**SHORT PROBLEM**:
Write out all of the items below again, changing "computer-use agent" to "screen-control agent" everywhere it appears and keeping everything else the same.

**INFORMATION PROVIDED**:
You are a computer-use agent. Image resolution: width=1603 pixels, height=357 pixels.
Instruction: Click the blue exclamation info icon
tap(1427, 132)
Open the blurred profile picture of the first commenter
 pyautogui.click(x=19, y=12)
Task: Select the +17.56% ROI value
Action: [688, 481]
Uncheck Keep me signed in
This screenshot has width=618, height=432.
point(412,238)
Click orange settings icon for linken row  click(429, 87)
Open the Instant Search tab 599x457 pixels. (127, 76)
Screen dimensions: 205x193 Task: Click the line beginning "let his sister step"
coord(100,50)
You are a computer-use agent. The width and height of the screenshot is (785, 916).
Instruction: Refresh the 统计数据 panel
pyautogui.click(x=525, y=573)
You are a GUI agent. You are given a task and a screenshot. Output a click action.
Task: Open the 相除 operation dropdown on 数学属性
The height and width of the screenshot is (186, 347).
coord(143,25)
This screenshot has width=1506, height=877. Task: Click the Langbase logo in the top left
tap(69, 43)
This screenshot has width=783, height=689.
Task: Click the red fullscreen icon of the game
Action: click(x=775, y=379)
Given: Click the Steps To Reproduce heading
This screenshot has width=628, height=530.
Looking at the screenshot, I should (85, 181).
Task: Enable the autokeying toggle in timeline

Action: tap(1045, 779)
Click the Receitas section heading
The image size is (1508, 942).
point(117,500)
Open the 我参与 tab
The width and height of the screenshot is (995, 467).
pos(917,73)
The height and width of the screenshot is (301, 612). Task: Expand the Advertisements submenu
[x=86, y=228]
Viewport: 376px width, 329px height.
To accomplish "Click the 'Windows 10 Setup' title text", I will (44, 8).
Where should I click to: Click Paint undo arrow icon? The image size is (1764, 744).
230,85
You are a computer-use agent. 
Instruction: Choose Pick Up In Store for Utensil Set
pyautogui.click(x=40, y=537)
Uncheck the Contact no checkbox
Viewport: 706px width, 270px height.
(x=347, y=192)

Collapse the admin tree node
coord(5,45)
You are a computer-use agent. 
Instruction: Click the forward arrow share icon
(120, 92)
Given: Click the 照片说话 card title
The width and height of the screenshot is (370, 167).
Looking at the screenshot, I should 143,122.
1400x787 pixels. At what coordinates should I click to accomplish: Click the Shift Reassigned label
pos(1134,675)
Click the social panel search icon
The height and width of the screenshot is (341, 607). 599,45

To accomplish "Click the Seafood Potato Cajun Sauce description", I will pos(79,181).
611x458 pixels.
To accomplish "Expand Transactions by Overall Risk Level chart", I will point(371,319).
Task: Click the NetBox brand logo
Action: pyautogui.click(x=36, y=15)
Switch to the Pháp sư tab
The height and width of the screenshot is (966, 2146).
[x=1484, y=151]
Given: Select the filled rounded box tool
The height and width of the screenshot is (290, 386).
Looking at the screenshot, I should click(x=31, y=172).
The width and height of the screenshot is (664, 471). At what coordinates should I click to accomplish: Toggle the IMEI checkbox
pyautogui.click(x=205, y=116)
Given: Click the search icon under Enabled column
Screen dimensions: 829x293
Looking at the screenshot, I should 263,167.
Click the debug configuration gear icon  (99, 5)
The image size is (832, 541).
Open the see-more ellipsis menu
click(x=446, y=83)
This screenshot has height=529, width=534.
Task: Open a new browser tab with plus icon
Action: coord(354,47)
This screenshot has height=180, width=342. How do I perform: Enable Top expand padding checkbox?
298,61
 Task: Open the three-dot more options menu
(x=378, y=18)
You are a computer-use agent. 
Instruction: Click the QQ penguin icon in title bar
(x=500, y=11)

**FINAL RESULT**:
You are a screen-control agent. Image resolution: width=1603 pixels, height=357 pixels.
Instruction: Click the blue exclamation info icon
tap(1427, 132)
Open the blurred profile picture of the first commenter
 pyautogui.click(x=19, y=12)
Task: Select the +17.56% ROI value
Action: [688, 481]
Uncheck Keep me signed in
This screenshot has width=618, height=432.
point(412,238)
Click orange settings icon for linken row  click(429, 87)
Open the Instant Search tab 599x457 pixels. (127, 76)
Screen dimensions: 205x193 Task: Click the line beginning "let his sister step"
coord(100,50)
You are a screen-control agent. The width and height of the screenshot is (785, 916).
Instruction: Refresh the 统计数据 panel
pyautogui.click(x=525, y=573)
You are a GUI agent. You are given a task and a screenshot. Output a click action.
Task: Open the 相除 operation dropdown on 数学属性
The height and width of the screenshot is (186, 347).
coord(143,25)
This screenshot has width=1506, height=877. Task: Click the Langbase logo in the top left
tap(69, 43)
This screenshot has width=783, height=689.
Task: Click the red fullscreen icon of the game
Action: click(x=775, y=379)
Given: Click the Steps To Reproduce heading
This screenshot has width=628, height=530.
Looking at the screenshot, I should (85, 181).
Task: Enable the autokeying toggle in timeline

Action: tap(1045, 779)
Click the Receitas section heading
The image size is (1508, 942).
point(117,500)
Open the 我参与 tab
The width and height of the screenshot is (995, 467).
pos(917,73)
The height and width of the screenshot is (301, 612). Task: Expand the Advertisements submenu
[x=86, y=228]
Viewport: 376px width, 329px height.
To accomplish "Click the 'Windows 10 Setup' title text", I will (44, 8).
Where should I click to: Click Paint undo arrow icon? The image size is (1764, 744).
230,85
You are a screen-control agent. 
Instruction: Choose Pick Up In Store for Utensil Set
pyautogui.click(x=40, y=537)
Uncheck the Contact no checkbox
Viewport: 706px width, 270px height.
(x=347, y=192)

Collapse the admin tree node
coord(5,45)
You are a screen-control agent. 
Instruction: Click the forward arrow share icon
(120, 92)
Given: Click the 照片说话 card title
The width and height of the screenshot is (370, 167).
Looking at the screenshot, I should 143,122.
1400x787 pixels. At what coordinates should I click to accomplish: Click the Shift Reassigned label
pos(1134,675)
Click the social panel search icon
The height and width of the screenshot is (341, 607). 599,45

To accomplish "Click the Seafood Potato Cajun Sauce description", I will pos(79,181).
611x458 pixels.
To accomplish "Expand Transactions by Overall Risk Level chart", I will point(371,319).
Task: Click the NetBox brand logo
Action: pyautogui.click(x=36, y=15)
Switch to the Pháp sư tab
The height and width of the screenshot is (966, 2146).
[x=1484, y=151]
Given: Select the filled rounded box tool
The height and width of the screenshot is (290, 386).
Looking at the screenshot, I should click(x=31, y=172).
The width and height of the screenshot is (664, 471). At what coordinates should I click to accomplish: Toggle the IMEI checkbox
pyautogui.click(x=205, y=116)
Given: Click the search icon under Enabled column
Screen dimensions: 829x293
Looking at the screenshot, I should 263,167.
Click the debug configuration gear icon  (99, 5)
The image size is (832, 541).
Open the see-more ellipsis menu
click(x=446, y=83)
This screenshot has height=529, width=534.
Task: Open a new browser tab with plus icon
Action: coord(354,47)
This screenshot has height=180, width=342. How do I perform: Enable Top expand padding checkbox?
298,61
 Task: Open the three-dot more options menu
(x=378, y=18)
You are a screen-control agent. 
Instruction: Click the QQ penguin icon in title bar
(x=500, y=11)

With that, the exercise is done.